I think good governance would listen to polls over metrics.
A good example of how this works is cocaine.
Capitalism and competition isn't always good governance. It works brilliantly in many places, such as restaurants or commodity goods. It fails completely for medicine or banking. It's in between for tech or education, but it's clearly failing for AI.
>I think good governance would listen to polls over metrics.
hypothetically, you own a widget company. you sell a lot of widgets. every month, you are selling even more widgets. the widgets are flying off the shelves. you keep ramping up production, and the consumers keep on buying.
gallup releases a poll that says "people hate widgets".
>why should a company listen to a gallup poll of ~1,500 people over their own internal metrics?

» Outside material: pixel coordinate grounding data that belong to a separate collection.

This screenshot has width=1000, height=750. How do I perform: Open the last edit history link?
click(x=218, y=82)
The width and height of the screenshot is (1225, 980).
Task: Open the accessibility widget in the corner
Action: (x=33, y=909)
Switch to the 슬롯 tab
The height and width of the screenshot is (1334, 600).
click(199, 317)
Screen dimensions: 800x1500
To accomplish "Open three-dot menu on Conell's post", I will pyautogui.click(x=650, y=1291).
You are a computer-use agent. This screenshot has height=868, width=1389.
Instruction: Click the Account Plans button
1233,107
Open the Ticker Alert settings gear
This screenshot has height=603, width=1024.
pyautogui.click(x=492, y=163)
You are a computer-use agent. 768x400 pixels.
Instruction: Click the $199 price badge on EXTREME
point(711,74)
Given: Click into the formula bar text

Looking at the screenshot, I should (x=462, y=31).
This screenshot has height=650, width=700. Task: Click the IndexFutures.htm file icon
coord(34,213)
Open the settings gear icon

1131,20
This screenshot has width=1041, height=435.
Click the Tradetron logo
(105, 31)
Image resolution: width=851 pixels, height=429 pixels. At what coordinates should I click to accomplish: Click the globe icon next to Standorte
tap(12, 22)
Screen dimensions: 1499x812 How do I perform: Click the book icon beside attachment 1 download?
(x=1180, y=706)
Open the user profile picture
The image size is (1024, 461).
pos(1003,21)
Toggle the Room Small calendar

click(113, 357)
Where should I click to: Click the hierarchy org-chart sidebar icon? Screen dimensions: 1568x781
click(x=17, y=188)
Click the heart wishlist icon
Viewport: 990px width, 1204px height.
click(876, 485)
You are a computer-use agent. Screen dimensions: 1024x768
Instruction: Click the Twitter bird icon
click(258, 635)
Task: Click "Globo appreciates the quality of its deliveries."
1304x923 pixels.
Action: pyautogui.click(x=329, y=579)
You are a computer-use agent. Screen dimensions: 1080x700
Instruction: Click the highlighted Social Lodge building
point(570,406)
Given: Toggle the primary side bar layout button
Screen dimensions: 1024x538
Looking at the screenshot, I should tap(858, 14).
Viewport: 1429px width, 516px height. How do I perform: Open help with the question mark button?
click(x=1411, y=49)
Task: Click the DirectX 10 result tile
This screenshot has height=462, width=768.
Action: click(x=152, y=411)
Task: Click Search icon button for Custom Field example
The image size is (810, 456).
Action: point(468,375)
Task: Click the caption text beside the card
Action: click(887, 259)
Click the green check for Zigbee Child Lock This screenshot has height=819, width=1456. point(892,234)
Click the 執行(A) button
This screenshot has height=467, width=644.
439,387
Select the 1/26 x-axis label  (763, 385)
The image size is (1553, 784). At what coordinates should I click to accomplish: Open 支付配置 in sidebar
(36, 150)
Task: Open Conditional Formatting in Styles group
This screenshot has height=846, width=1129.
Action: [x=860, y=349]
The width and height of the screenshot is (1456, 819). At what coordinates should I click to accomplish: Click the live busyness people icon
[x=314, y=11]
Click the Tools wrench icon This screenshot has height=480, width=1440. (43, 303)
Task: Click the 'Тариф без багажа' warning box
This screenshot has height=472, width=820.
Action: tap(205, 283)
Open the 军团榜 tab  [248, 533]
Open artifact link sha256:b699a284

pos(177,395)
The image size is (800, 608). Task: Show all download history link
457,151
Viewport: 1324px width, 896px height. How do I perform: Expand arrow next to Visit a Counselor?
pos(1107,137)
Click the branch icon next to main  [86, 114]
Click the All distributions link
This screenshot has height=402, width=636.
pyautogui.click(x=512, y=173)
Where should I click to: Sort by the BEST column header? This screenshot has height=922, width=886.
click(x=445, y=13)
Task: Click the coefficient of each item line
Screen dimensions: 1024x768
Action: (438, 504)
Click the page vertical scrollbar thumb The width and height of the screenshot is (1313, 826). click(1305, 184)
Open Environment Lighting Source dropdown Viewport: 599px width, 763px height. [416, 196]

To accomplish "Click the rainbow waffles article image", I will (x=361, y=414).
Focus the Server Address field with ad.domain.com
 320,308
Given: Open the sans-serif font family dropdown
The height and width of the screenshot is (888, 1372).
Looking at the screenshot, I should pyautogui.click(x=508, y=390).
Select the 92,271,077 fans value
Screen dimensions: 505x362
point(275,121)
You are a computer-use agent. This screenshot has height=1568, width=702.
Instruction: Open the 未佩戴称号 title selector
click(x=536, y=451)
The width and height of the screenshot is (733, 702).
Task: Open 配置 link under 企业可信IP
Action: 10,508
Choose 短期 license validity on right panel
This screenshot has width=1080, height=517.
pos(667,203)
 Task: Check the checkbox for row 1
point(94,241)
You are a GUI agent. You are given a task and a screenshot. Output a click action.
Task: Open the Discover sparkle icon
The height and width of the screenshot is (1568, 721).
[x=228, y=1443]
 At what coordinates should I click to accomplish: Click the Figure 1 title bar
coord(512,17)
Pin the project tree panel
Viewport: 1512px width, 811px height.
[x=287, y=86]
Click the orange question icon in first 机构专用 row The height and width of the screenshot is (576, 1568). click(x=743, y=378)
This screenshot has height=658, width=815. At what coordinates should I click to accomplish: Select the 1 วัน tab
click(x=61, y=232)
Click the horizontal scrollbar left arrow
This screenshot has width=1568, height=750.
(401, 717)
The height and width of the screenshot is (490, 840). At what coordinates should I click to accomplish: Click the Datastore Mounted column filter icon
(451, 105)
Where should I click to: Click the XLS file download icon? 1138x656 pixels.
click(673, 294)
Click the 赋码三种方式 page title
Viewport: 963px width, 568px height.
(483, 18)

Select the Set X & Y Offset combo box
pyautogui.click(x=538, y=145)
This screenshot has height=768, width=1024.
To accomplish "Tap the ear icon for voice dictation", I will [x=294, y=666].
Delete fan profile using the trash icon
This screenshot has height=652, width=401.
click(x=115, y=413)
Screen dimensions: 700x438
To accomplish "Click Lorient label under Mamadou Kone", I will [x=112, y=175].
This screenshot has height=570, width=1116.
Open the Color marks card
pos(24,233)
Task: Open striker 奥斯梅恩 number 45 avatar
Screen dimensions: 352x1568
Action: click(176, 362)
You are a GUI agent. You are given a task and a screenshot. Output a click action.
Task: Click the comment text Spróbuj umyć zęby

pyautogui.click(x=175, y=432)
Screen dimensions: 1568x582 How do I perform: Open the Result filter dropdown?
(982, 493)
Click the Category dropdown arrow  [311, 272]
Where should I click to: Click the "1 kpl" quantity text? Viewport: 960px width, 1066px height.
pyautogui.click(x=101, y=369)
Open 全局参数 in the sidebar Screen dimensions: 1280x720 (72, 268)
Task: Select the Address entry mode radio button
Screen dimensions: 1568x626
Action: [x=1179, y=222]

for the same reason Vladimir Putin should listen to Russian milbloggers rather than his own subordinates, the metrics are being cooked up by people who get promoted for good metrics
yes I would not turn my whole company into a widget producing company, just like I wouldn't turn my 17th century Dutch company into a Tulip factory just because they're flying off the shelves. Mind you we're talking about Meta, which is only named 'Meta' because they did that whole bit once already when they became the metaverse company which is an awkward name now given that everyone coincidentally seems to have forgotten about that entire thing
Also the shelf metaphor is itself troubled because you're not even really selling any widgets for profit, you're just handing them out for free at the expense of hundreds of billions in investments that really are going to deprecate pretty fast
why should a company listen to a gallup poll of ~1,500 people over their own internal metrics?
do you think all types of companies should heed the advice of gallup polls over their own metrics, experience, and research?